** Excerpted passage follows **
3.3 Segmentation Prediction

The output of our model is a segmentation of the mesh that adheres to the user clicks, represented as the per-vertex probability of belonging to the desired region. To do so, we learn to decode the a posteriori condition dependent vertex features g_i = [G]_i and the a priori inherent embedding f_i = [F]_i into the partition probability:

\begin{equation} p_i = \psi (f_i, g_i) \in [0, 1]. \end{equation}

(6)

ψ is implemented as a multi-layer perceptron network, where f_i and g_i are concatenated along the feature dimension at the network’s input. The remaining question is – how to supervise the training of such an obscure and ill-defined problem?

Similar to our encoder’s training, we translate the problem to the 2D domain and harness the power of the 2D foundation model [Kirillov et al. 2023] for our 3D decoder learning (Fig. 3). We project the mesh probability map with a differentiable rasterizer to a probability image \(I_p^{\theta ^{\prime }} = \mathcal {R}(\mathcal {M}, p, \theta ^{\prime }) \in [0, 1]^{w^{\prime } \times h^{\prime } \times 2}\), where θ′ is the viewing angle, and the image channels represent the segment and background probabilities. Then, we project the 3D clicks to their corresponding 2D pixels and use them as prompts to segment the rendered color mesh image with the 2D segmentation model, resulting in the supervising probability mask \(I_m^{\theta ^{\prime }} \in \lbrace 0, 1\rbrace ^{w^{\prime } \times h^{\prime } \times 2}\). We randomize the viewing direction θ′ and train our decoder subject to the optimization objective:

\begin{equation} \mathcal {L}_{dec} = \frac{1}{|\Theta ^{\prime }|} \sum _{\theta ^{\prime } \in \Theta ^{\prime }} \text{CE} (I_p^{\theta ^{\prime }}, I_m^{\theta ^{\prime }}), \end{equation}

(7)

where CE denotes the binary cross-entropy loss.

To prepare data for our 3D decoder training, we simulate user clicks and generate masks from the 2D model [Kirillov et al. 2023]. The data generation process includes two phases. First, we pick a small training subset of 3% of the mesh vertices well distributed over the shape using Farthest Point Sampling [Eldar et al. 1997], where each vertex is regarded as a single positive click. For each vertex, we generate random views, feed each one through the 2D foundation model, and get the reference segmentation mask. Then, for each view, we sample another training vertex visible within the viewing angle, which is set to be a positive or a negative click, and compute the updated segmentation by the 2D model. According to its type, we require the second click to increase or decrease the previous segmentation mask to obtain rich and diverse training data.

As seen in Fig. 3, the supervision signal is highly inconsistent. The 3D shape and the same clicks are interpreted differently by the 2D model, yielding strong variations in the 2D segmentation masks. Nevertheless, our method reveals a coherent underlying 3D segmentation function out of the noisy 2D measurements. Our decoder utilizes the robust distilled 3D vertex features, applies their interaction with the clicked points, and computes the region probability map directly in 3D. iSeg segmentaitons are view-consistent by construction, improving substantially over its training data. Furthermore, although trained with only 2D supervision, iSeg delineates meaningful regions in 3D that are not entirely visible in a single 2D projection (Fig. 5).
** End of Excerpted passage **
** Data extract follows **
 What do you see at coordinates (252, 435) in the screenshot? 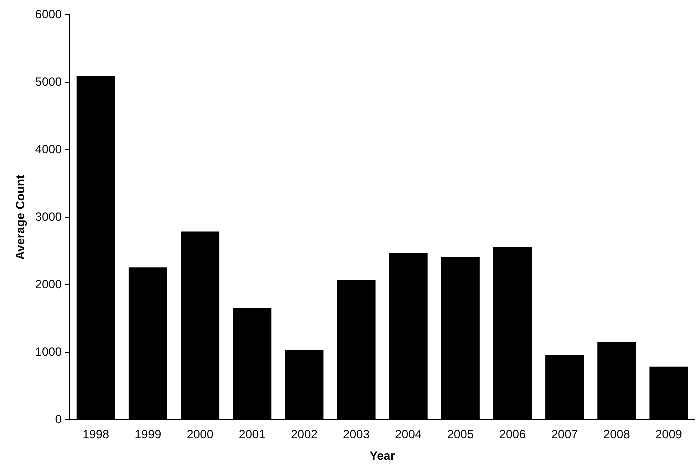
I see `x-tick-label: 2001` at bounding box center [252, 435].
** End of Data extract **
**Assignment 1:** From the segmentation prediction section, list the three things its last paragraph says the decoder does.
**Assignment 2:** In the segmentation prediction section, what share of the mesh vertices goes into the small training subset chosen with Farthest Point Sampling?
**Assignment 3:** Please carry on the segmentation prediction section from its final sentence.

**Written answer 1:**
- Utilizes the robust distilled 3D vertex features
- Applies their interaction with the clicked points
- Computes the region probability map directly in 3D

**Written answer 2:** 3% of the mesh vertices.

**Written answer 3:**
4 Experiments

We evaluate iSeg in a variety of aspects. First, we demonstrate the generality and fidelity of our method in Secs. 4.1 and 4.2, respectively. Then, in Sec. 4.3, we showcase the generic feature information captured by iSeg. Finally, Sec. 4.4 presents the strong generalization power of iSeg in terms of the selected point, views of the click, and the number of clicks.

We apply our method to diverse meshes from different sources: COSEG [van Kaick et al. 2011], Turbo Squid [TurboSquid 2021], Thingi10K [Zhou and Jacobson 2016], Toys4k [Rehg 2022], SCAPE [Anguelov et al. 2005], SHREC ’19 [Melzi et al. 2019], ModelNet [Wu et al. 2015], ShapeNet [Chang et al. 2015], and PartNet [Mo et al. 2019]. iSeg is highly robust to the shape properties. It operates on meshes with different numbers of vertices and various geometries, including thin, flat, and high-curvature surfaces.

iSeg is implemented in PyTorch [Paszke et al. 2017] and its training time varies according to the number of mesh vertices. For a mesh with 3000 vertices, the optimization takes about 3 hours on a single Nvidia A40 GPU. Training the model is a one-time offline phase. Once trained, querying the model with input clicks takes only about 0.7 seconds, which allows fast interactive interaction with the shape. In our experiments, we used SAM ViT-H with an image size of 224 × 224. To obtain fine-grained segmentations, we utilized the smallest scale mask from SAM for the projected clicked points. Additional details are provided in the supplementary.

4.1 Generality of iSeg

iSeg is highly versatile and works on a variety of shapes and geometries. It is not limited to any specific shape category nor a pre-defined set of parts and can be applied to meshes from various domains, including humanoids, animals, musical instruments, household objects, and more. Our method is also applicable to shapes with complex geometric structures and is optimized to capture the elements of the given object.

Fig. 2 presents different single-click results. iSeg successfully segments regions with sharp edges, such as the neck of the lamp and the thin spokes of the bike. It also captures accurately the flat surface of the alien’s head and the curved lower part of its leg. Moreover, iSeg can segment small parts of the shape - the bike’s seat and the water bottle, or larger portions, such as the body parts of the camel.

Table 1:

Method	InterObject3D	SAM Baseline	iSeg (ours)
Accuracy ↑	0.54	0.76	0.95
IoU ↑	0.38	0.51	0.90

Table 1: Quantitative evaluation on PartNet. We compare the segmentation performance of different clicked-based interactive techniques on shapes from the PartNet dataset [Mo et al. 2019]. IoU stands for Intersection over Union. iSeg’s scores are substantially higher than those of the alternatives.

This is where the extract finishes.